Gone are the days when police used to track ‘gay gangs’ or trace people on online chatrooms, and book them under IPC Section 377. These things have forced LGBTQ+ in India underground for a long time. Despite the fact that homosexuality is no longer illegal, the group stays hidden and dating remains difficult.
Since cruising in secret locations is no longer safe, accessible, or essential, here are five dating apps for LGBTQ+ in India.
According to one online survey, Grindr, a pioneer among LGBTQ dating apps, is the most extensively used gay dating app on the planet right now. It has over three-quarters of unmarried homosexual males using it. It has reached this level as a result of strong networking, despite the fact that resources are still scarce.

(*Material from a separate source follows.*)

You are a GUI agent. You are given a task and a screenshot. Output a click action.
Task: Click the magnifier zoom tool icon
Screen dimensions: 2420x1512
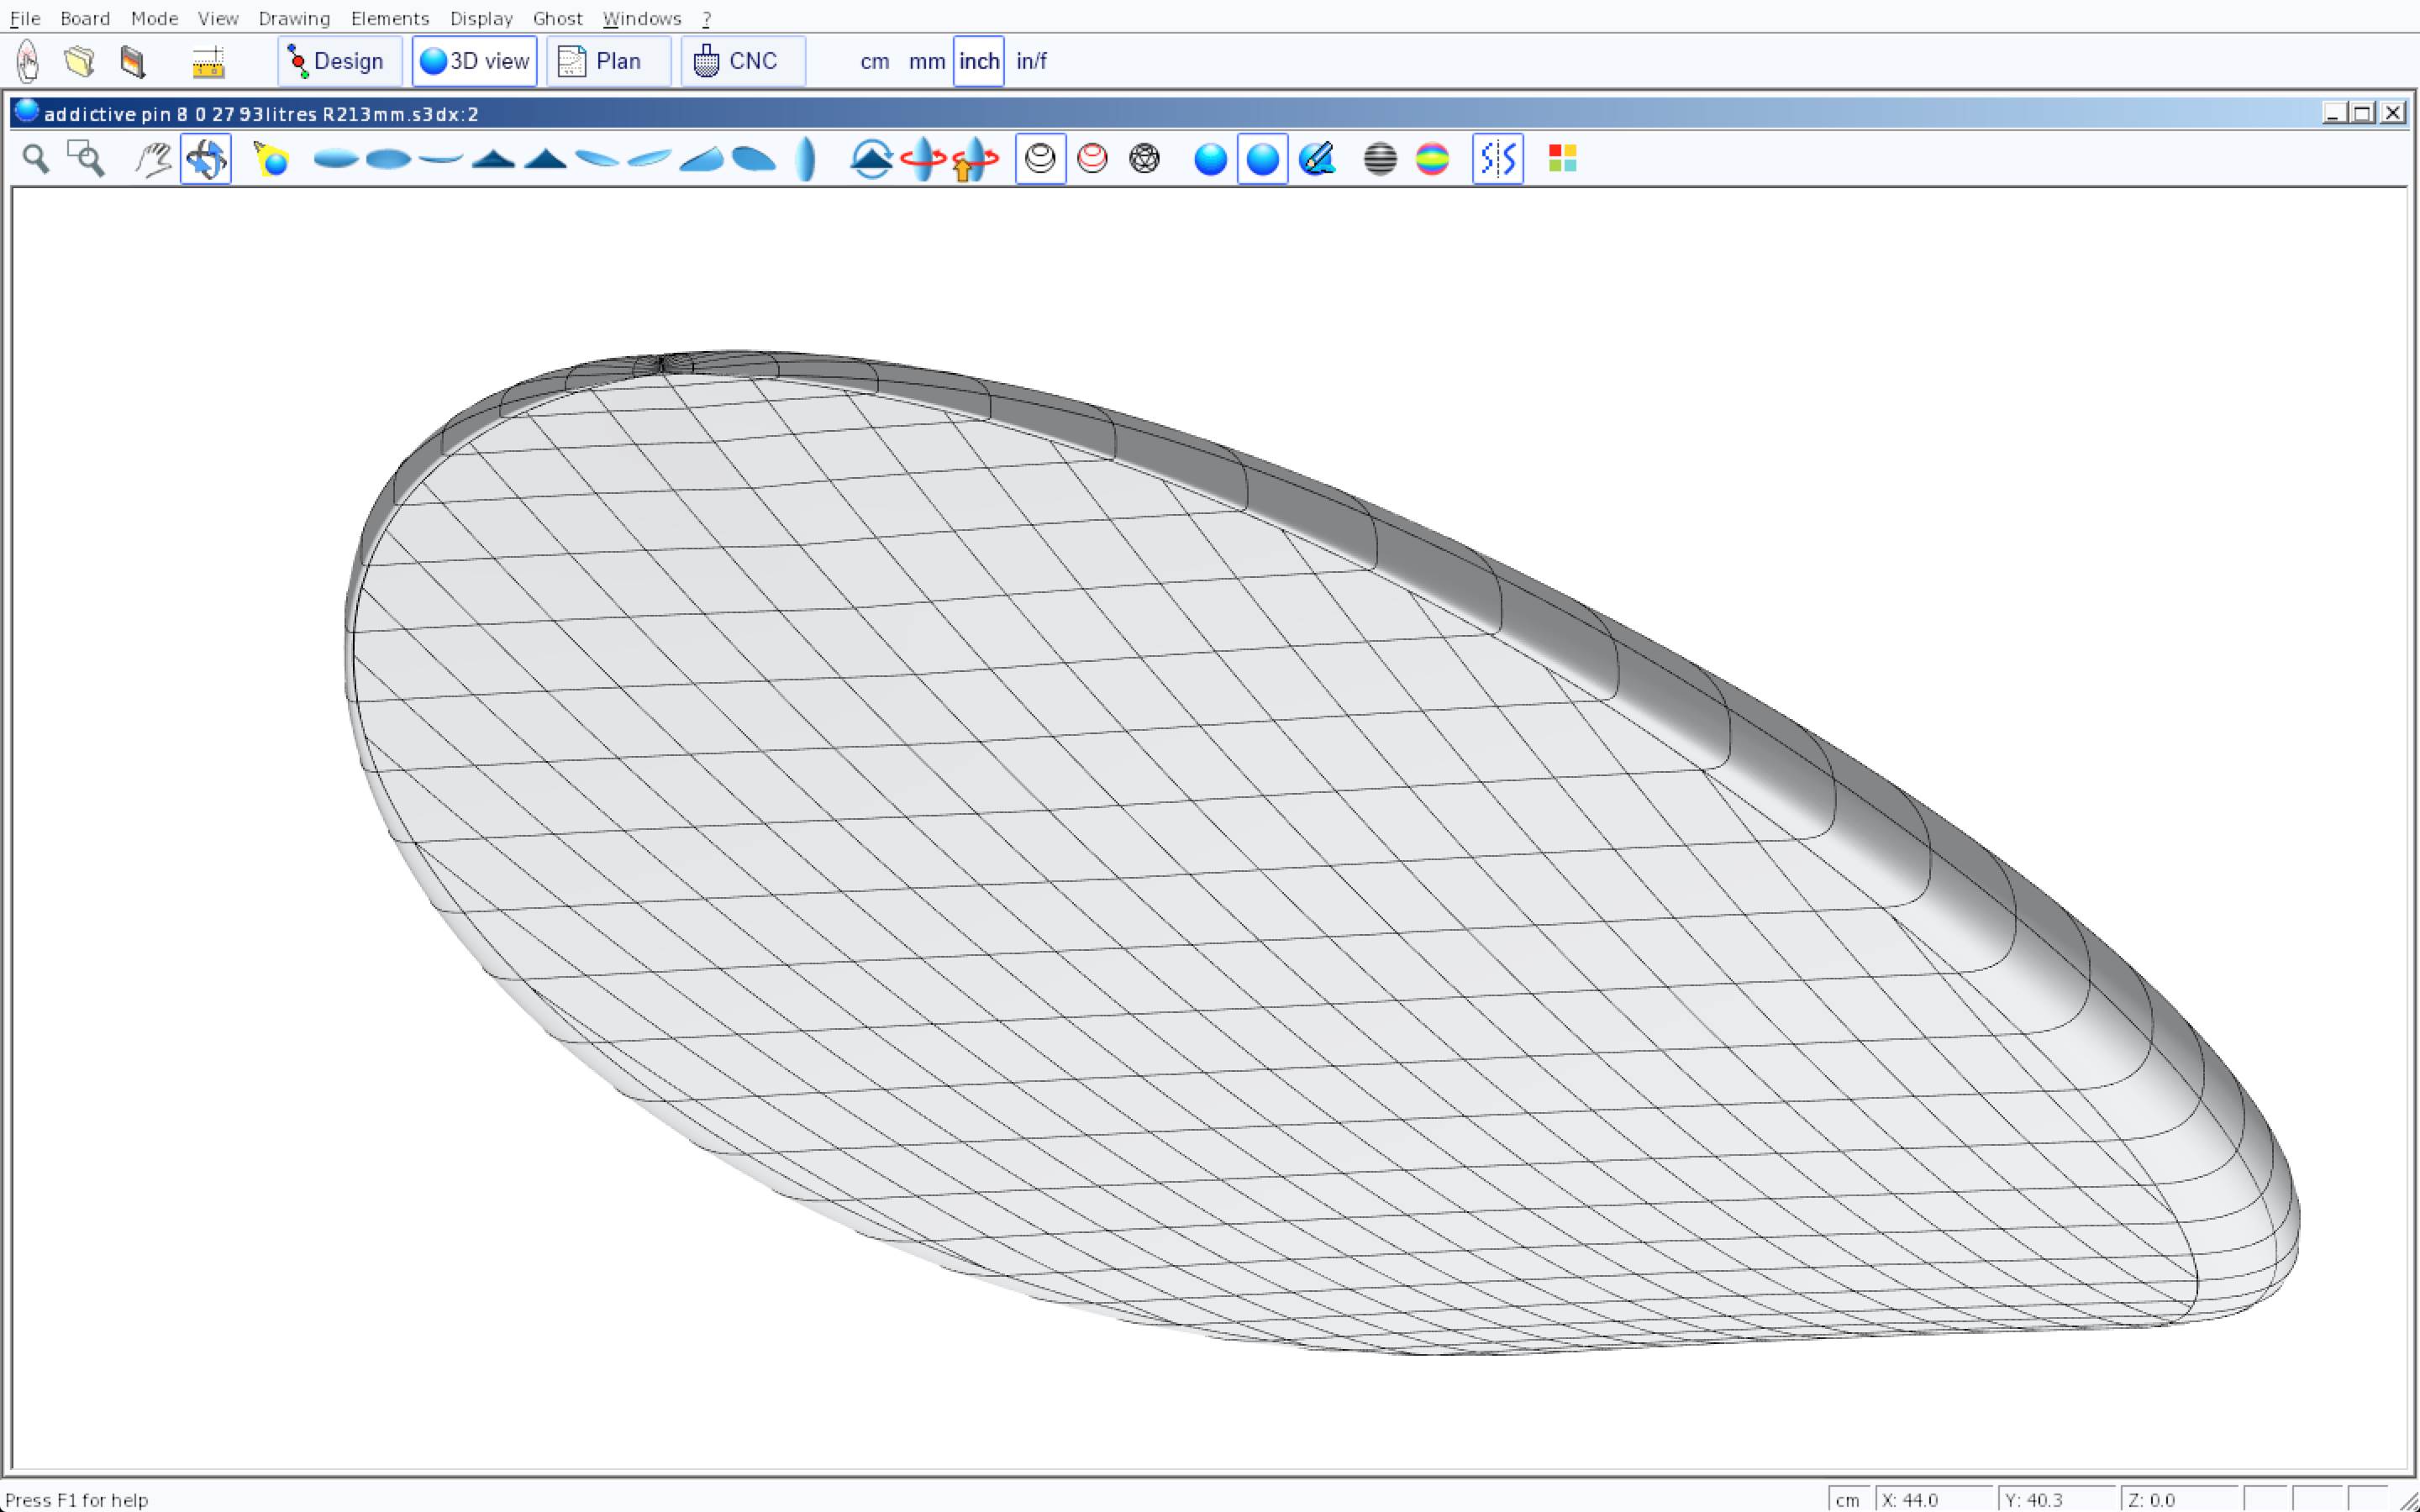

Scruff is a bisexual dating app that allows you to search for persons in your area or even thousands of kilometres away. Scruff’s Venture option, which is packed with useful features, also allows you to search for members from renowned trip places. While you can swipe profiles to your liking, the app also keeps track of and filters profiles on your homepage based on your preferences.
#3 As You Are (AYA)
The app is available in English and has received 5268 downloads to date. Initially, the algorithm functioned in such a way that we would give matches based on the user’s LGBTQ orientation. One can now choose the gender they want to date from a larger range of options. The user now has more control over the algorithm.
OkCupid, which first launched as a dating site in 2004 and then as a dating app in 2012, embraces people of all genders and sexual identities. The app includes fun quizzes, compatibility questions, and match-percentage features, among other things.
Recently, the app has expanded to include polyamorous couples, allowing users to openly seek out several partners.
#5 The Delta App
The Delta app is India’s first home-grown LGBTQIA+ dating app, and it welcomes people of all genders.
Users can send requests to others as sparks through the app.
Once the user on the other end accepts the request, they can begin trading messages.
It also assigns a ‘trust score’ to accounts based on how much personal data users provide with the app.
Recently, a new local project for the queer community has emerged. Tinder and Gaysi Family collaborated on the Museum of Queer Swipe Stories, an archive project that aims to illustrate the intricacies of queer dating. It might be intimidating to enter the dating scene, especially as a gay person.
Representing these amusing, seemingly casual, and blooming loves in all of their multifaceted glory can serve as a defining catalyst for our changing perspectives of LGBT love.